[Explore the material]:
1. Rewrite the part of the Medical Laboratory Sciences page between "Upcoming Program Changes" and "summer 2014 schedules.", inclusive, changing "summer" to "spring".
2. Answer these questions from the Medical Laboratory Sciences page:
(a) Where do medical laboratory personnel work?
(b) What are students eligible to take once they complete the programs?
(c) In which term do CNM's new entry requirements take effect?
### Source document ###
Medical Laboratory Sciences
How to Apply
Due to limited seating, Medical Laboratory Technician requires you to complete a screening process before registering for classes in the program. Learn more about the screening criteria and deadlines from Coordinated Program Entry.
Medical Laboratory Sciences Program
Medical Laboratory Science programs prepare students to play a crucial role in the detection, diagnosis, and treatment of disease. Medical laboratory personnel work in clinics, hospitals, reference laboratories, and physician office labs. They safely collect, process, and analyze blood and body fluid specimens. They use microscopes, centrifuges, computerized instruments, and other sophisticated laboratory equipment. The complexity of tests performed, the level of judgment needed, and the amount of responsibility workers assume depends largely on the amount of education they have. Students study theory in the classroom, learn skills in campus labs, and complete clinical experiences in area health care facilities and labs. Upon completion of the programs, students are eligible to take national certification exams.
Upcoming Program Changes
Medical Laboratory Technician & Phlebotomy Technician
Starting in fall 2014, CNM is changing requirements to enter both the Phlebotomy (PHLB) Certificate and the Medical Laboratory Technician (MLT) Associate of Applied Science degree programs. These changes might affect how students plan their summer 2014 schedules.
### Data extract ###
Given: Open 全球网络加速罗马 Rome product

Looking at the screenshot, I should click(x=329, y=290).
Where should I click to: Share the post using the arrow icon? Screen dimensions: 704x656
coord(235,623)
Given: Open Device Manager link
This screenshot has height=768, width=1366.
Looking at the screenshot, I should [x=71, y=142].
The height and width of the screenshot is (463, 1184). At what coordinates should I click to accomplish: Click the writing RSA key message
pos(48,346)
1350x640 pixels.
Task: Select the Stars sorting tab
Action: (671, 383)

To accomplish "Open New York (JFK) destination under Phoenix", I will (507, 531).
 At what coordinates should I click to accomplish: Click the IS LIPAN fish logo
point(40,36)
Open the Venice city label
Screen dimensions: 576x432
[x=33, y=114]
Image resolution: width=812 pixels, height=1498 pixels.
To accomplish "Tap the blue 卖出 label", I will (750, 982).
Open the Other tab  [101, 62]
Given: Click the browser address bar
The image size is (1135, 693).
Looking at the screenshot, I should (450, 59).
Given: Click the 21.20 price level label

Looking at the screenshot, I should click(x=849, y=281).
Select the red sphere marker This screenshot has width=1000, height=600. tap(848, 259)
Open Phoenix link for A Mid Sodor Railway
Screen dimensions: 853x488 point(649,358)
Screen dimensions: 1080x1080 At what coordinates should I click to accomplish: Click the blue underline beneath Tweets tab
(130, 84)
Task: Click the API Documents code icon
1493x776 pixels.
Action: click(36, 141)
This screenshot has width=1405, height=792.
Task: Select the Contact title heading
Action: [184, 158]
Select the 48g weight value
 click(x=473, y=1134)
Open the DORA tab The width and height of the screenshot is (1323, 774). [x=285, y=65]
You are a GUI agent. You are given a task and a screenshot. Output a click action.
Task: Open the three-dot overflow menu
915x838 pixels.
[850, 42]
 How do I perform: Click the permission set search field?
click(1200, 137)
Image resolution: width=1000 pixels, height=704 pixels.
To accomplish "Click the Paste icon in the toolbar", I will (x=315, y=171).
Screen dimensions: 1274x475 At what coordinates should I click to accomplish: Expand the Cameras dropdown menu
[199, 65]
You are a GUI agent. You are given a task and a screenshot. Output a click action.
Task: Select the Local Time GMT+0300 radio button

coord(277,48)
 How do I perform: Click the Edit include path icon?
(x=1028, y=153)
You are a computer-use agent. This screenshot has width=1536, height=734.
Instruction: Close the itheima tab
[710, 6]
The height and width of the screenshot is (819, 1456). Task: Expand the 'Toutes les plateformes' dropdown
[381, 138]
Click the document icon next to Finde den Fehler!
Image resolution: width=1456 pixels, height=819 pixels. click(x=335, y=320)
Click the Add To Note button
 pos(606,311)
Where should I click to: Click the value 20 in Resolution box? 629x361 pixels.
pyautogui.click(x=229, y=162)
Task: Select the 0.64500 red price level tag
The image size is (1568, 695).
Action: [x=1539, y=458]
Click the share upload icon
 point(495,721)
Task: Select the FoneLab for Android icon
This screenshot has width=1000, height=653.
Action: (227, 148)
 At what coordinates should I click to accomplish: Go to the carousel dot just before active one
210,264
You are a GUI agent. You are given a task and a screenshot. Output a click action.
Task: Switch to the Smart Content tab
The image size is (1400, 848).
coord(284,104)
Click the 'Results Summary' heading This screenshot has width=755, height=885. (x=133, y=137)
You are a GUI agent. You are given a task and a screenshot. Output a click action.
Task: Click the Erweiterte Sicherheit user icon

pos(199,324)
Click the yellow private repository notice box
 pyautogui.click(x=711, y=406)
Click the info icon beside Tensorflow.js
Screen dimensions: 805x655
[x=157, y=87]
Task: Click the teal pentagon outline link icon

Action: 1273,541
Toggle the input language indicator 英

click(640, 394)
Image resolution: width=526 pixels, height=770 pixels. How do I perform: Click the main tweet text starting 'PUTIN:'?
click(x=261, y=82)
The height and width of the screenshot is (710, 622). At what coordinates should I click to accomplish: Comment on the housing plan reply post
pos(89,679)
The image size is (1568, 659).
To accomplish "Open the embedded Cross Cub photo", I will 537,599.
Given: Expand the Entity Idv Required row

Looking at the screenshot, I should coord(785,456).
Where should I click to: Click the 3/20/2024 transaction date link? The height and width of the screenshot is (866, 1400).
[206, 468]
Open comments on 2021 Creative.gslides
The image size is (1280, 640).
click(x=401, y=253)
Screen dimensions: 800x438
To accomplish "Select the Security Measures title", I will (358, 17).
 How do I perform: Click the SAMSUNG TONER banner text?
###
[Replies]:
1.
Upcoming Program Changes
Medical Laboratory Technician & Phlebotomy Technician
Starting in fall 2014, CNM is changing requirements to enter both the Phlebotomy (PHLB) Certificate and the Medical Laboratory Technician (MLT) Associate of Applied Science degree programs. These changes might affect how students plan their spring 2014 schedules.

2.
(a) In clinics, hospitals, reference laboratories, and physician office labs.
(b) National certification exams.
(c) Fall 2014.